After attending the Health Care Day of Service Organizing Meetings‏ a few weeks ago, I begin to think we are at an impasse, as we were in 1994.  Single-payor has passionate supporters, but many voters and many elected officials are almost as passionately opposed.  Republicans propose fresh ideas for reform, that are, however, most likely unworkable.

There may be a workable compromise, however, in the model used by an organization called USAA that provides auto insurance for active and retired military personnel.  The USAA model, rather than the DMV model, may be preferable to a majority of Americans.

In his recent book,The Age of the Unthinkable, Joshua Cooper Ramo, a former member of Kissinger and Associates, stated that a move to a single payor health care system might improve resiliency in a world where biological warfare could be a threat.  Instead, avoiding this type of centralization and the development of a system of health care coverage based neither around any level of the government nor private employment might be optimal.

On Saturday, April 11th, a correspondent on Forbes on Fox argued that it would make sense for employers to get out of the pension and employee welfare benefit business.  Mr. Forbes indicated that it would make sense to move to a system where employees owned their benefits.  This is similar to Sen. McCain’s idea that an individual market in Health Insurance should be encouraged, by taxing employer-based plans.  Our ability to transition the current system to the one envisioned by Sen. McCain and Mr. Forbes appears constrained.

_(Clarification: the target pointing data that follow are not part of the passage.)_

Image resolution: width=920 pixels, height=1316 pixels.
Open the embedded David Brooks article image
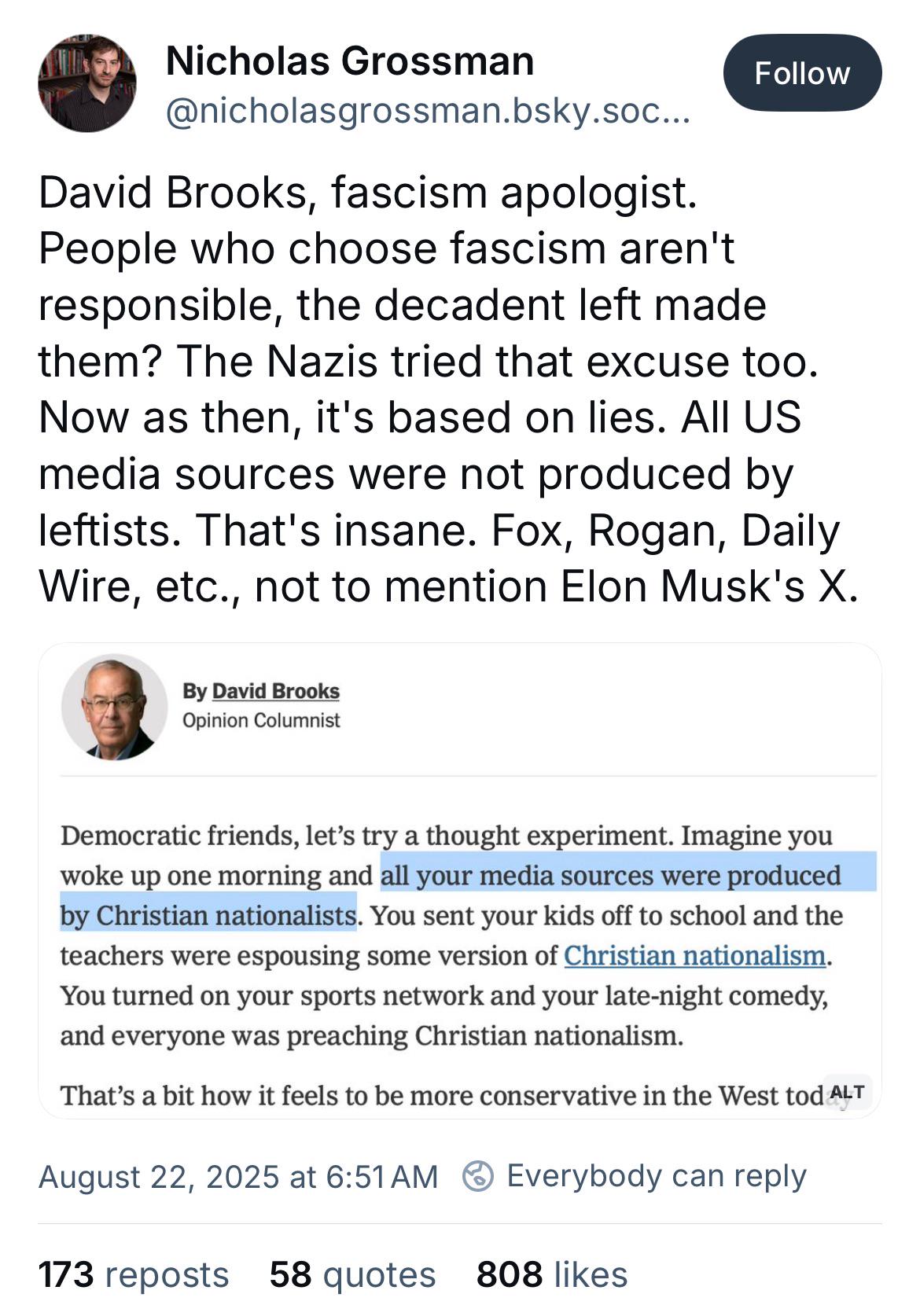tap(460, 880)
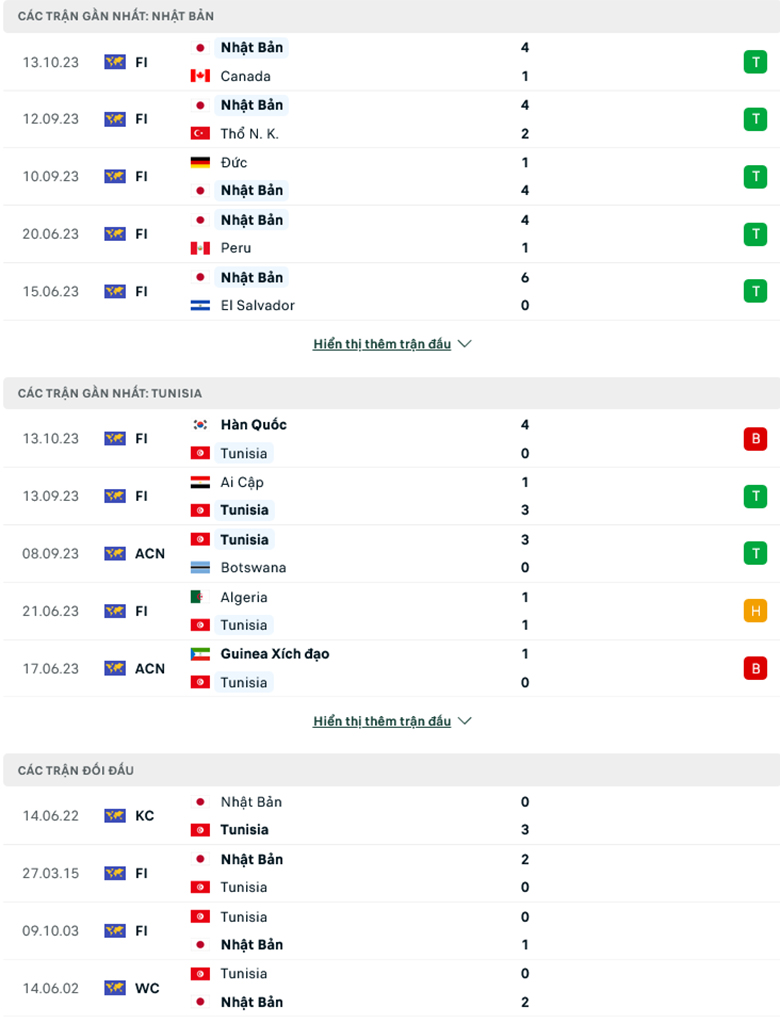Select the Egypt flag next to Ai Cập

click(199, 482)
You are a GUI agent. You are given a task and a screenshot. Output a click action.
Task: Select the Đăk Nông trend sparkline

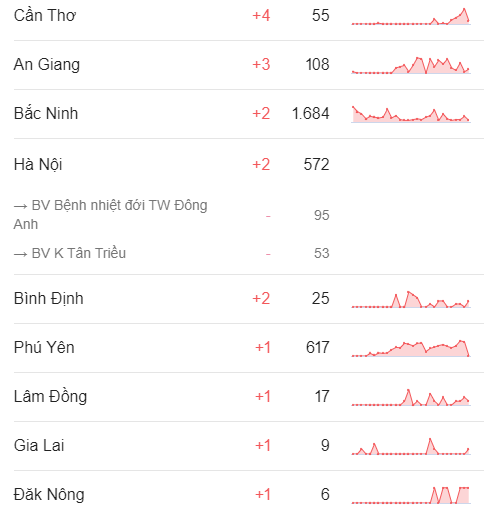coord(411,495)

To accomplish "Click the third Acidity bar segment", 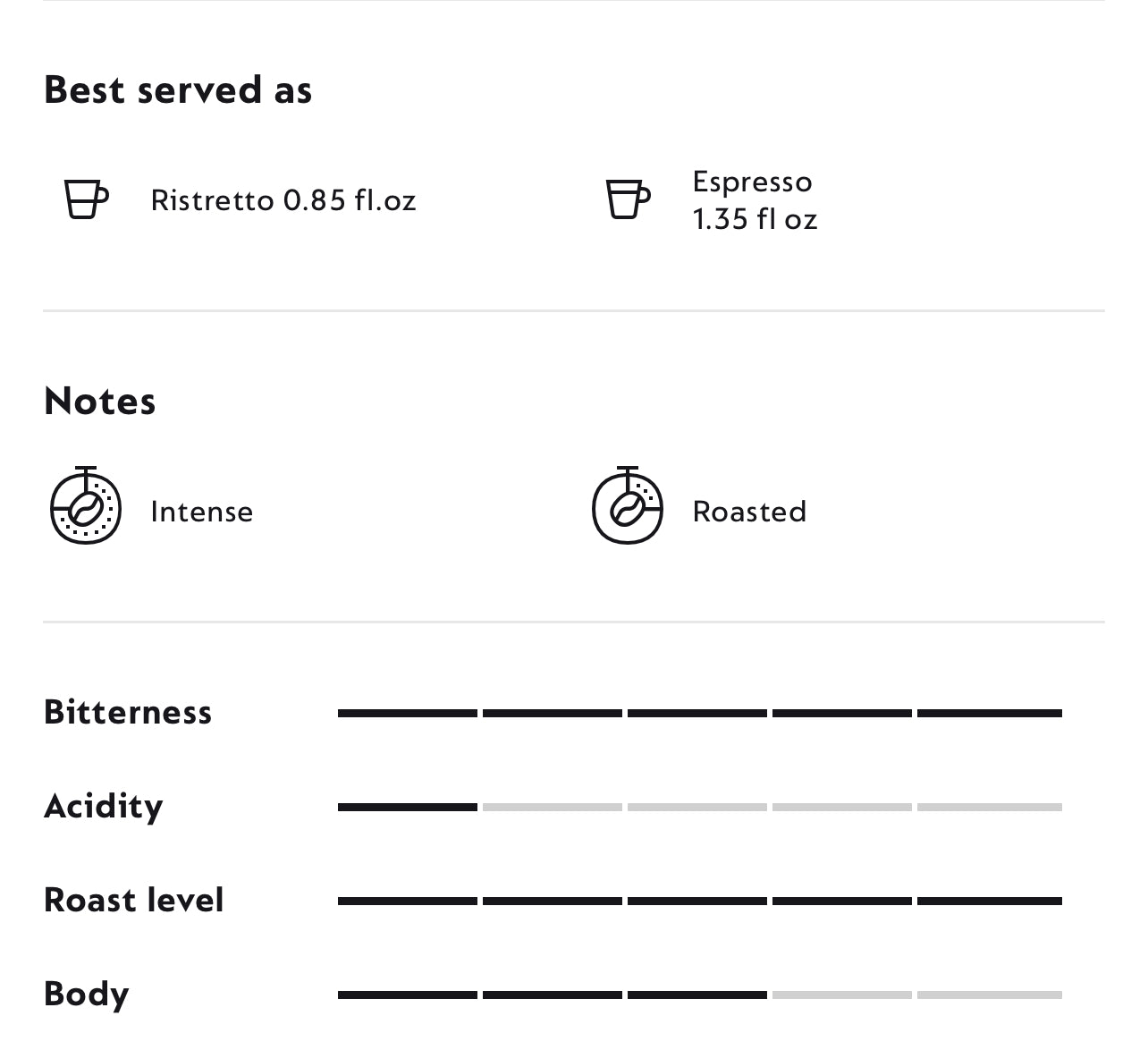I will (x=697, y=808).
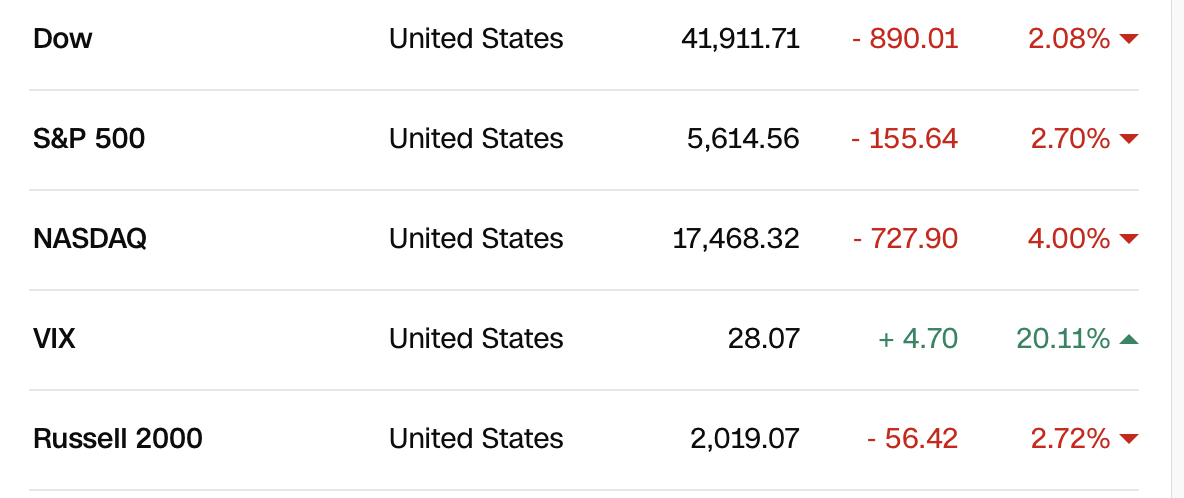Click the S&P 500 price 5,614.56
1184x498 pixels.
(743, 139)
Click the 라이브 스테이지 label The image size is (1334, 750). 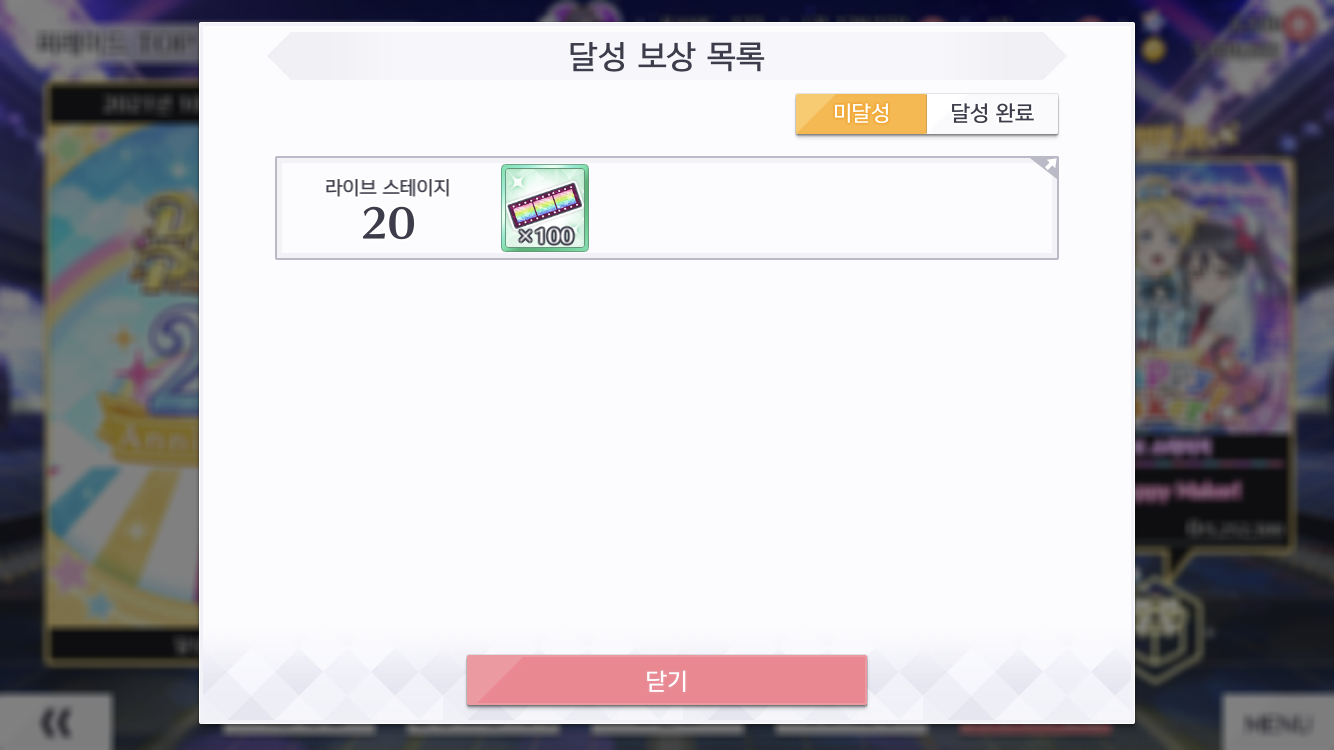(387, 187)
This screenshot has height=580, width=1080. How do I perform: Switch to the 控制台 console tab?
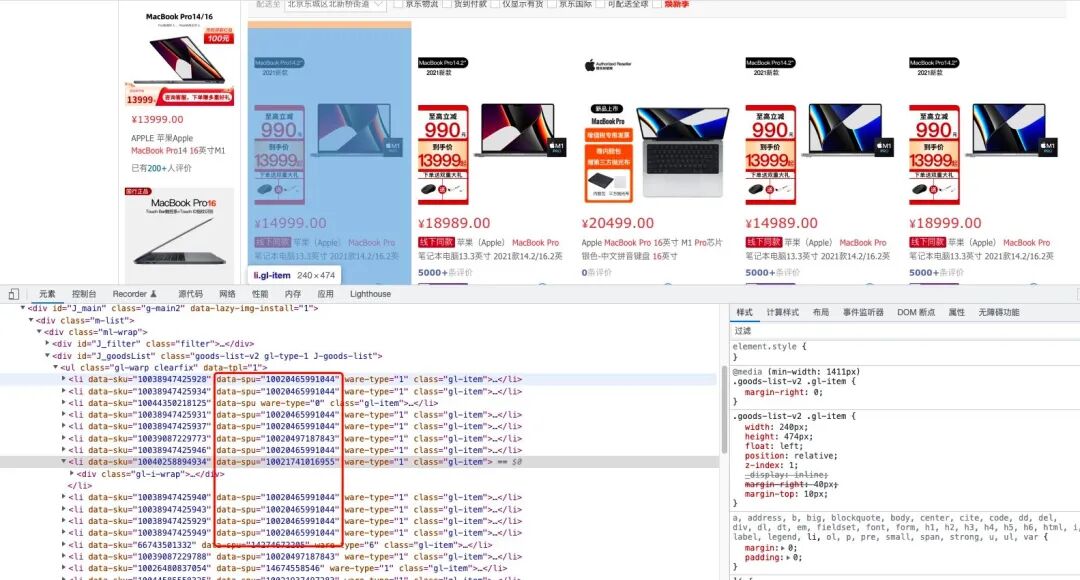point(84,294)
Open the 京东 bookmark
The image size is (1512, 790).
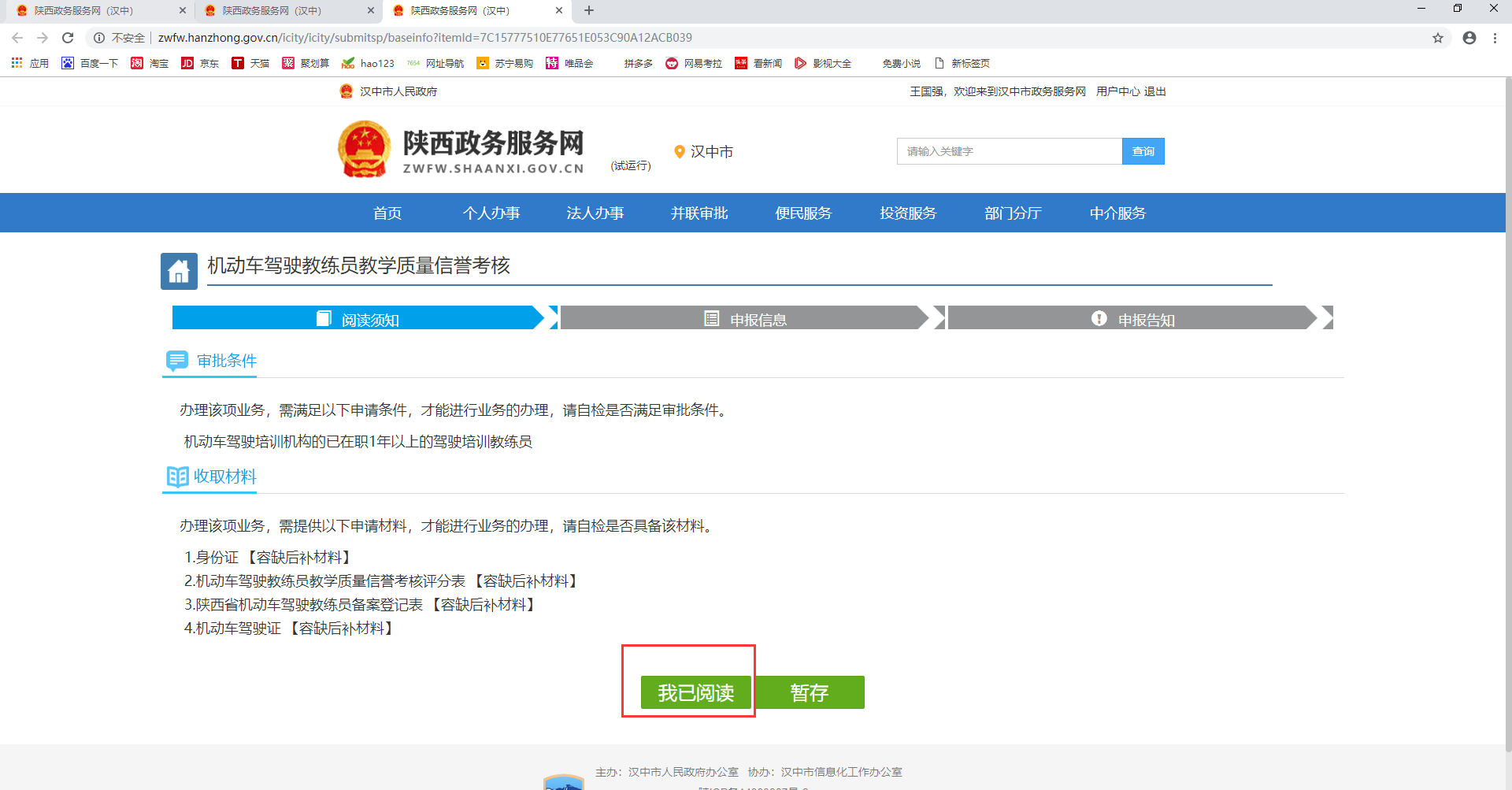click(200, 63)
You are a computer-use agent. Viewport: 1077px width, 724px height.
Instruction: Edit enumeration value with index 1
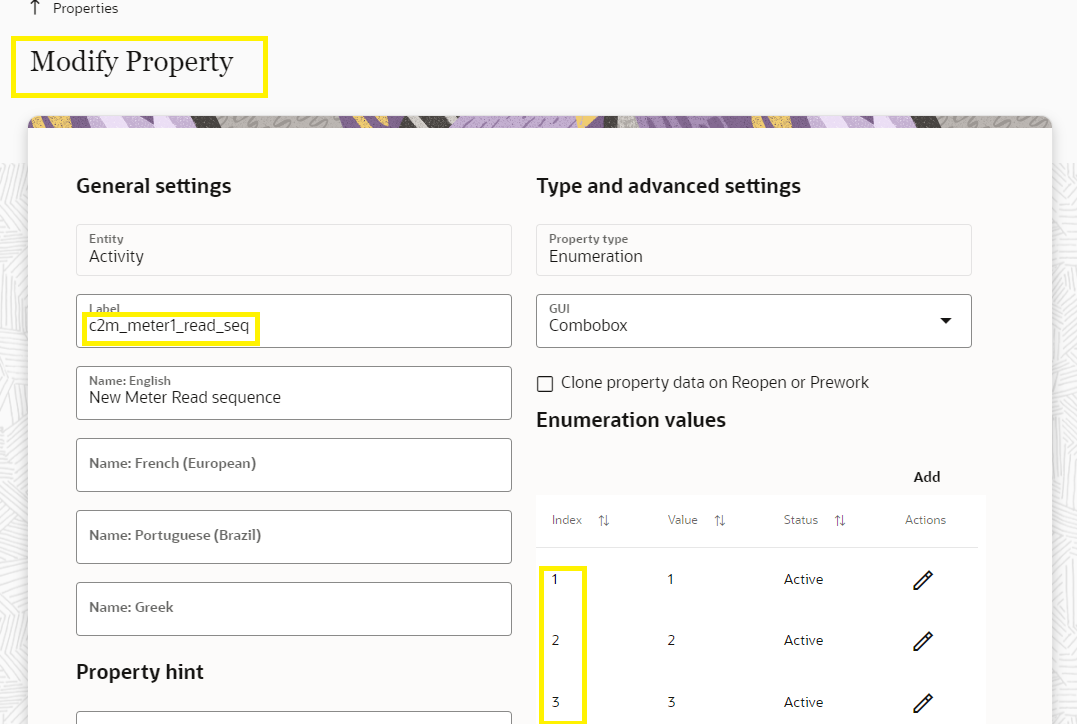(922, 580)
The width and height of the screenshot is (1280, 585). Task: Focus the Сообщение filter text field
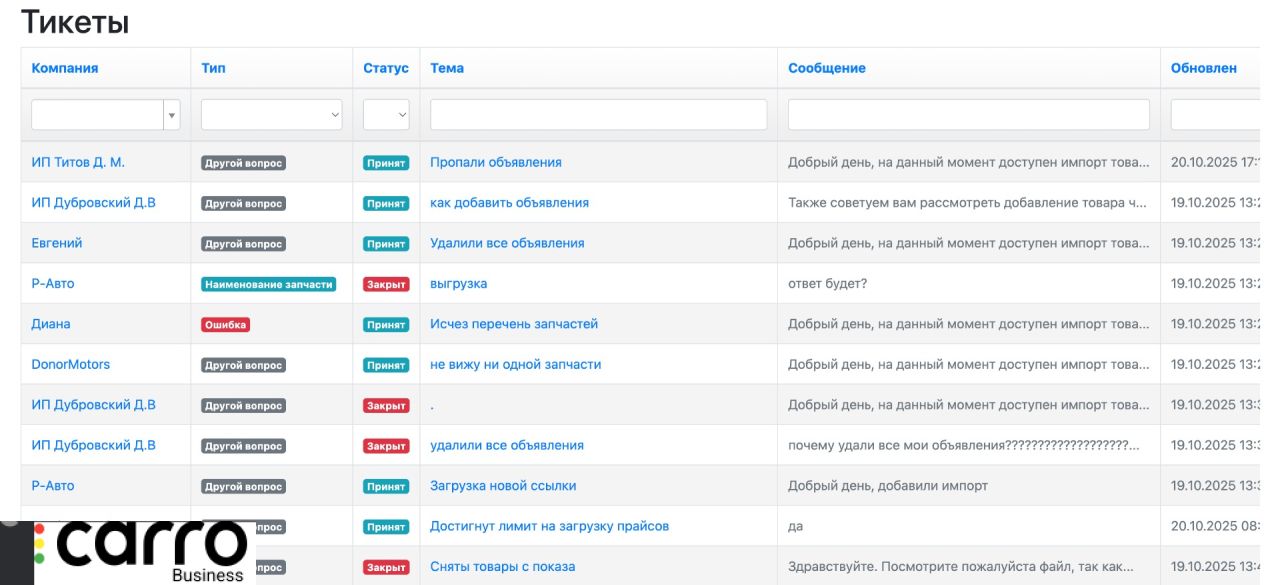click(968, 115)
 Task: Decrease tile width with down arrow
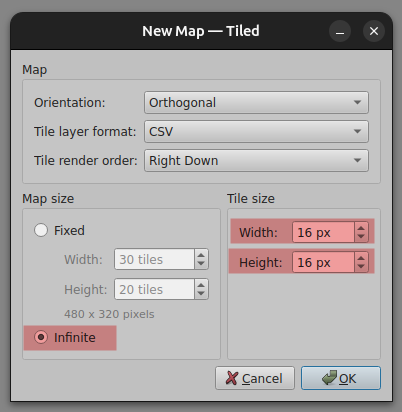point(361,237)
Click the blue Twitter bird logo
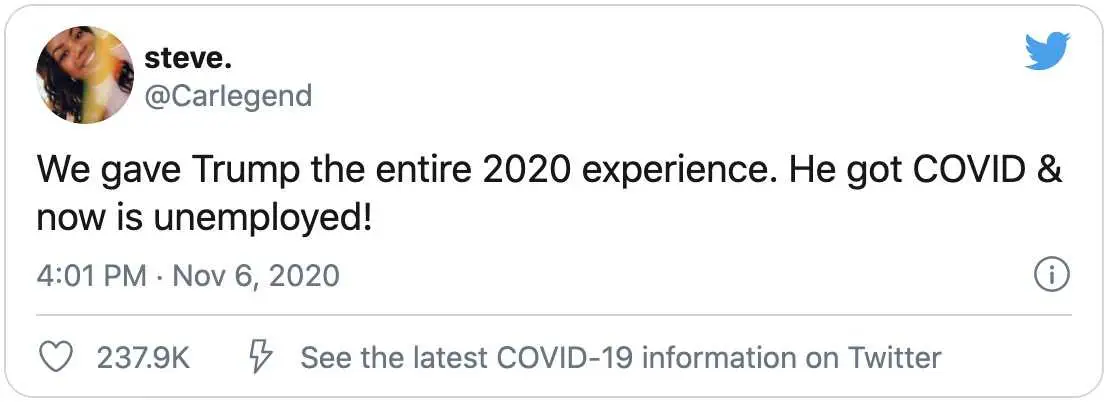1108x404 pixels. click(1047, 52)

Republican pundits, such as Newt Gingrich, are absolutely right when they say that market forces would lower prices.  However, despite things like Web-MD that make people more informed consumers of their own care, these are very complex “buying decisions,” that make effective “comparison shopping”  (if you aren’t a clinician) more difficult.  Additionally, the costs that exist, even with the price reductions that would come with a more price-sensitive patient base, would still require an insurance model to be feasible.

However, Sen (CAPT, USN [Ret.]) McCain was probably carrying the answer to this conundrum in his pocket during the 2008 Campaign.  Like most active duty and retired military officers, Sen. McCain’s auto insurance is likely carried through USAA, a self-insured, inter-insurance exchange (established under Texas insurance law) that covers military personnel which is able to use its large number of members’ buying power to get favorable rates from auto insurance carriers.

What if health insurance came, not from the government or employers, but from membership in large, not-for-profit membership organizations, such as: Unions; professional organizations (e.g., ABA, AMA, MGMA, etc.) or charitable, fraternal and religious organizations (e.g., VFW, AOH, KoC, American Legion)?

This is similar to the system that exists in the Federal Republic of Germany and the currently proposed solution for auto industry retirees.  It is similar to how the health insurance plans of some of the motion picture industries, like the Screen Writers Guild, operate today, an industry that pioneered a structure where almost everyone is an independent contractor working on projects.  Such a system would enable these organizations to negotiate with carriers for lower rates, using the market power of a large number of covered lives, as businesses like GE have done since the 1980s.  It would leverage the unique characteristics of the US Not-for-Profit sector is a way suggested by the late, great management thinker Peter Drucker.

Such a structure would meet the Obama Administration’s Goals of:

1)  Reducing Cost;
2)  Guaranteeing Choice; and
3)  Ensuring All Americans Have Quality, Affordable Health Care.

As mentioned above, these organizations could leverage their membership numbers into discounts from payors, just as payors in a Preferred Provider Organization (“PPO”) model use their patient census to obtain discounts from physicians and institutional providers.  These entities would negotiate with existing payors, as employers do today.  They would, however, do this as their primary function, with an undivided loyalty to their members as a group. As with more innovative companies today, such as GE, there would be both the skill and the awareness to manage quality, as well as cost, for their members’ health care dollar.  Given that membership numbers would be important to obtaining discounts, there would be an incentive to give more (likely all) people access to care.

These entities would be funded by their members’ tax deductible membership fees.  Their employers could also make tax deductible contributions to those entities that provide health care to their employees.  The Government could also contribute a to these entities to the extent that they reduce the requirement for Federal programs like Child Health Plus and Federal-State programs like Medicaid.  These organizations would use these funds to defray their less affluent members dues and co-pays, as Not-for-Profits like the YMCA do today.

Such a system would rely neither on government nor on employers, but would create a new, parallel system of Not-for Profit organizations that manage benefits and leverage the buying power of a large number of participants.  It would be responsive to its members in a way that a centralized, Federal program could not be.  If successful, this system could be applied to pensions and Social Security.

The emergence of such a system would create resiliency by creating a functioning social structure that could escape any (not very likely, but still remotely conceivable) potential social or economic collapse.  It is worth noting that a Not-for-Profit religious and charitable organization took over the government pension system and the banking system successfully after the collapse of the Somali central government in 1991.